Task details: Exactly as they appear, write the lines from the one containing "Click the red Off auto-renew link" to the final line of the entries, leaving pictures out.

Data provided:
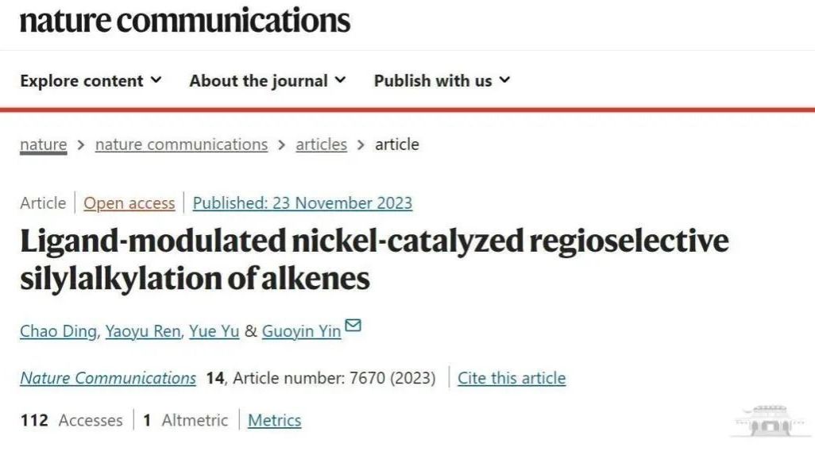Expand the About the journal chevron
This screenshot has width=815, height=459.
(x=340, y=80)
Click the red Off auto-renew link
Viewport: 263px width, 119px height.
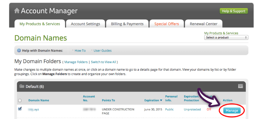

Result of the task:
Click the red Off auto-renew link
Viewport: 263px width, 119px height.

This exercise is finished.